Investigating the SD Card Image
The SD card had several partitions, most with the ext4 (Linux) file system, and one boot partition with fat16.
Figure 4: Partition structure of the image
After mounting the image on my Debian-based system, I got my first important clue: the SD card image was created and installed using Resin.
Figure 5: SD card partitions created in Resin
What is Resin?
Resin (now renamed Balena) is a paid web service for creating images for IoT devices, configuring them, receiving updates, and exchanging data with Resin. It also sets up a VPN on the device for secure data transfer. Clearly, the creator planned to retrieve the device, as it stored traces in the form of an account for connecting to the paid service.
Detailed Partition Analysis
The first partition is called “resin-boot.”
Figure 6: Contents of the resin-boot partition
Right away, I noticed the config.json file. Could this be a quick jackpot?
Figure 7: Contents of config.json in the resin-boot partition
From this file, we learned:
- The device runs an app called “logger”—not a good sign.
- The username, likely the Resin account linked to this device.
- The device uses a VPN on port 443.
- Registration date: May 13, 2018.
Searching by Username
When I Googled the username from config.json, I found a person in the same city where the device was discovered. The company checked their records but found nothing on this person.
Strangely, I also found a website from 2001 where parents of “gifted children” wrote articles about themselves and, for some reason, included their home address and phone number. Now I had the name and address of the whole family.
Figure 8: Similar website to the one I found
Of course, I could have been following a false lead, since similar usernames can be used by different people. For now, I just noted the name.
The resin-data Partition
The data directory didn’t contain anything interesting (like collected information). I only found a heavily obfuscated Node.js app, and I couldn’t determine its purpose at this time.
It seemed to interact with the USB stick via serial connection, but I couldn’t figure out what data was being collected. My best guess is that it was gathering movement profiles for Bluetooth and Wi-Fi devices nearby, and possibly raw Wi-Fi packets.
But I found something much more interesting: a LICENSE.md file.
Figure 9: Contents of LICENSE.md
Strange… Why would this app contain such confidential information? I Googled the company listed in the copyright section, and guess what? The person using the username from the config file is a co-owner of that company.
I still don’t know why a company co-owner would distribute such devices in the city.
Finding the Attacker’s Home Address
In the third partition (resin-state), I found another interesting file in /root-overlay/etc/NetworkManager/system-connections/ called resin-wifi-01. And what do you think was in it?
Figure 10: Contents of resin-wifi-01
This file contained credentials for a Wi-Fi network used to set up (or test) the device. But this Wi-Fi didn’t belong to the company. So, how do you find a location by network name? Go to wigle.net, enter the SSID (network name), and find the spot on the map.
Figure 11: Name and address turned out to be outdated
Do you think the address matched the “gifted children” parents’ address?
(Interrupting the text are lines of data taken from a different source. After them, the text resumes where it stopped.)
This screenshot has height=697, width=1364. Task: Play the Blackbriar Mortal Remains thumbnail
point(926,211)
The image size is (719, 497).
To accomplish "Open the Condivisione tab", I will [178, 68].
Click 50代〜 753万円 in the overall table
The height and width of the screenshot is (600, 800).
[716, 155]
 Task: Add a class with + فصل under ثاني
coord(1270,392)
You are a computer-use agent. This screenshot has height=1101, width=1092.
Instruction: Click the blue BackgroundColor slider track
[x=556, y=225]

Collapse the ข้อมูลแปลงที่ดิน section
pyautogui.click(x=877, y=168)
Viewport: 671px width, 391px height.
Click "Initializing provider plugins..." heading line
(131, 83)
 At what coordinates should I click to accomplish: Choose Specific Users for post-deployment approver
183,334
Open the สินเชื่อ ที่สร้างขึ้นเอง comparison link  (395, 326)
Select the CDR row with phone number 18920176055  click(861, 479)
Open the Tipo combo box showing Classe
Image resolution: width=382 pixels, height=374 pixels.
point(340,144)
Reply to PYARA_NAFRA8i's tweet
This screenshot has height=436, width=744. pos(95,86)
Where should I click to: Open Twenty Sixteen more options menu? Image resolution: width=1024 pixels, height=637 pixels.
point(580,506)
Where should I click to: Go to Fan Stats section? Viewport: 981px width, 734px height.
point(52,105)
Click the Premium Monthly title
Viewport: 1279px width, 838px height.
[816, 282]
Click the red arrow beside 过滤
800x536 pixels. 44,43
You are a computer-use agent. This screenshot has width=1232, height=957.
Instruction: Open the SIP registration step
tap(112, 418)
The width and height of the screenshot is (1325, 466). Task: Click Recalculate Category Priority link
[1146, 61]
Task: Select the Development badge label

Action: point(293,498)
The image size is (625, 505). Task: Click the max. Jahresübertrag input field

The wigle.net service showed the address where the suspicious device was found.
Epilogue
I checked the DNS server logs and found the exact date the device first appeared on the network. I checked the RADIUS server logs to see which employees were present at the time, but only found lots of error messages about attempts to connect via Wi-Fi using a deactivated account.
The deactivated account belonged to a former employee who, for some reason, had arranged with management to keep the key to the room for a while until he moved all his things out of the building (don’t ask why).
What Now?
Now, the lawyers are handling the case. I’ve done my part, and the rest is beyond my expertise.
This was a very interesting case, and I’d like to thank everyone who participated in the Reddit discussion and helped me solve this mystery.